__What is expected__. Below are some records; output all of them exactly as they read.

__Records__.
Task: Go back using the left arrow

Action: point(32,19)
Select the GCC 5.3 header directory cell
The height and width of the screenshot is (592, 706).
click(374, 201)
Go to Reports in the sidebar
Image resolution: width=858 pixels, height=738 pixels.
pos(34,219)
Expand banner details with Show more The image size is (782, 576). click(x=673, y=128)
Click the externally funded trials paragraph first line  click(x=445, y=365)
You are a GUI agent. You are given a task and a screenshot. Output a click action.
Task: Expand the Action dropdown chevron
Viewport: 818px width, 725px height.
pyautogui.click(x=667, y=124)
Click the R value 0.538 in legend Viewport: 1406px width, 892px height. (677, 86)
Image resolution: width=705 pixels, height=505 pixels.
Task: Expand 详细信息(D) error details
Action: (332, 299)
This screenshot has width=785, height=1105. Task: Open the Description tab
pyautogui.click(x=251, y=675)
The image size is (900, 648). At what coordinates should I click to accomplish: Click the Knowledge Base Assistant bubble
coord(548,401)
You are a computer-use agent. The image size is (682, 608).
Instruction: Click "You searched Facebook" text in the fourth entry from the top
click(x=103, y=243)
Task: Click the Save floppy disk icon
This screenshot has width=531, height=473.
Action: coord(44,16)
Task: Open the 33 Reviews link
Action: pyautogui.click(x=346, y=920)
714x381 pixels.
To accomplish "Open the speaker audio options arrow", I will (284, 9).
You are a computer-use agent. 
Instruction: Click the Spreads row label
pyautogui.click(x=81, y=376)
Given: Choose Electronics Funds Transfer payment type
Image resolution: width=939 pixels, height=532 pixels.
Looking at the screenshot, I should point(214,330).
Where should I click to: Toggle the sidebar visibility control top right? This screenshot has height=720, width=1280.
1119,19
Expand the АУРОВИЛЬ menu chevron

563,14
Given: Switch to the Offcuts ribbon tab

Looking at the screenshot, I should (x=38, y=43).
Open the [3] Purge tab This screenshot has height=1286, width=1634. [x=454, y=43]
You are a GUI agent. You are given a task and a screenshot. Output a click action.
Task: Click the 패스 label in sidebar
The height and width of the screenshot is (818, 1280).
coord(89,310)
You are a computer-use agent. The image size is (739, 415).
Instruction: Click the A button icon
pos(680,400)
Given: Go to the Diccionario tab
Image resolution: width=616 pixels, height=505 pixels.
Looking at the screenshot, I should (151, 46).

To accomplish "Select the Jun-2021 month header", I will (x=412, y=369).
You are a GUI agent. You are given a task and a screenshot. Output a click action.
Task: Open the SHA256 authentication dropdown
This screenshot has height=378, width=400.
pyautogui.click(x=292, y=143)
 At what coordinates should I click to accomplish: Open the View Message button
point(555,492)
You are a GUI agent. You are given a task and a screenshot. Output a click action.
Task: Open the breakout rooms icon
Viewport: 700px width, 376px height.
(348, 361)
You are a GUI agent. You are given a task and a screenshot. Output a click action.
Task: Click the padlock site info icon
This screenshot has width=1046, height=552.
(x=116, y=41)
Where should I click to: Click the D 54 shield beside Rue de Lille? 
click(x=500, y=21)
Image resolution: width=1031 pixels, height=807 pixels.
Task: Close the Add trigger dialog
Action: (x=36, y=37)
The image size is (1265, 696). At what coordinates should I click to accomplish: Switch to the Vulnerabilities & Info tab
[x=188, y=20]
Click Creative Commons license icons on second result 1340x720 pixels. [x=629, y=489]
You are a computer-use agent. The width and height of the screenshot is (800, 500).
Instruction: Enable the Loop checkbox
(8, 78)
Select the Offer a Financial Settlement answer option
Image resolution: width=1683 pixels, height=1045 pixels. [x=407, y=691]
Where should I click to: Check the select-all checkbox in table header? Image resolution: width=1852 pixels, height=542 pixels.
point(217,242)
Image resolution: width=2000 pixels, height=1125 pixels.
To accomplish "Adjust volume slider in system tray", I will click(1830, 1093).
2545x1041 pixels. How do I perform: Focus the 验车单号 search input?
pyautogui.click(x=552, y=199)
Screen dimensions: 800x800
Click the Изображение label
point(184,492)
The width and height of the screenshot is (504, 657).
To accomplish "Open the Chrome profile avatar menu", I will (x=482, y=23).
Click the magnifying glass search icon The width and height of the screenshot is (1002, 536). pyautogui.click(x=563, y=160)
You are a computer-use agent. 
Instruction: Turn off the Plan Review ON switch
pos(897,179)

__Answer below__.
Task: Go back using the left arrow

Action: point(32,19)
Select the GCC 5.3 header directory cell
The height and width of the screenshot is (592, 706).
click(374, 201)
Go to Reports in the sidebar
Image resolution: width=858 pixels, height=738 pixels.
pos(34,219)
Expand banner details with Show more The image size is (782, 576). click(x=673, y=128)
Click the externally funded trials paragraph first line  click(x=445, y=365)
You are a GUI agent. You are given a task and a screenshot. Output a click action.
Task: Expand the Action dropdown chevron
Viewport: 818px width, 725px height.
pyautogui.click(x=667, y=124)
Click the R value 0.538 in legend Viewport: 1406px width, 892px height. (677, 86)
Image resolution: width=705 pixels, height=505 pixels.
Task: Expand 详细信息(D) error details
Action: (332, 299)
This screenshot has width=785, height=1105. Task: Open the Description tab
pyautogui.click(x=251, y=675)
The image size is (900, 648). At what coordinates should I click to accomplish: Click the Knowledge Base Assistant bubble
coord(548,401)
You are a computer-use agent. The image size is (682, 608).
Instruction: Click "You searched Facebook" text in the fourth entry from the top
click(x=103, y=243)
Task: Click the Save floppy disk icon
This screenshot has width=531, height=473.
Action: coord(44,16)
Task: Open the 33 Reviews link
Action: pyautogui.click(x=346, y=920)
714x381 pixels.
To accomplish "Open the speaker audio options arrow", I will (284, 9).
You are a computer-use agent. 
Instruction: Click the Spreads row label
pyautogui.click(x=81, y=376)
Given: Choose Electronics Funds Transfer payment type
Image resolution: width=939 pixels, height=532 pixels.
Looking at the screenshot, I should point(214,330).
Where should I click to: Toggle the sidebar visibility control top right? This screenshot has height=720, width=1280.
1119,19
Expand the АУРОВИЛЬ menu chevron

563,14
Given: Switch to the Offcuts ribbon tab

Looking at the screenshot, I should (x=38, y=43).
Open the [3] Purge tab This screenshot has height=1286, width=1634. [x=454, y=43]
You are a GUI agent. You are given a task and a screenshot. Output a click action.
Task: Click the 패스 label in sidebar
The height and width of the screenshot is (818, 1280).
coord(89,310)
You are a computer-use agent. The image size is (739, 415).
Instruction: Click the A button icon
pos(680,400)
Given: Go to the Diccionario tab
Image resolution: width=616 pixels, height=505 pixels.
Looking at the screenshot, I should (151, 46).

To accomplish "Select the Jun-2021 month header", I will (x=412, y=369).
You are a GUI agent. You are given a task and a screenshot. Output a click action.
Task: Open the SHA256 authentication dropdown
This screenshot has height=378, width=400.
pyautogui.click(x=292, y=143)
 At what coordinates should I click to accomplish: Open the View Message button
point(555,492)
You are a GUI agent. You are given a task and a screenshot. Output a click action.
Task: Open the breakout rooms icon
Viewport: 700px width, 376px height.
(348, 361)
You are a GUI agent. You are given a task and a screenshot. Output a click action.
Task: Click the padlock site info icon
This screenshot has width=1046, height=552.
(x=116, y=41)
Where should I click to: Click the D 54 shield beside Rue de Lille? 
click(x=500, y=21)
Image resolution: width=1031 pixels, height=807 pixels.
Task: Close the Add trigger dialog
Action: (x=36, y=37)
The image size is (1265, 696). At what coordinates should I click to accomplish: Switch to the Vulnerabilities & Info tab
[x=188, y=20]
Click Creative Commons license icons on second result 1340x720 pixels. [x=629, y=489]
You are a computer-use agent. The width and height of the screenshot is (800, 500).
Instruction: Enable the Loop checkbox
(8, 78)
Select the Offer a Financial Settlement answer option
Image resolution: width=1683 pixels, height=1045 pixels. [x=407, y=691]
Where should I click to: Check the select-all checkbox in table header? Image resolution: width=1852 pixels, height=542 pixels.
point(217,242)
Image resolution: width=2000 pixels, height=1125 pixels.
To accomplish "Adjust volume slider in system tray", I will click(1830, 1093).
2545x1041 pixels. How do I perform: Focus the 验车单号 search input?
pyautogui.click(x=552, y=199)
Screen dimensions: 800x800
Click the Изображение label
point(184,492)
The width and height of the screenshot is (504, 657).
To accomplish "Open the Chrome profile avatar menu", I will (x=482, y=23).
Click the magnifying glass search icon The width and height of the screenshot is (1002, 536). pyautogui.click(x=563, y=160)
You are a computer-use agent. 
Instruction: Turn off the Plan Review ON switch
pos(897,179)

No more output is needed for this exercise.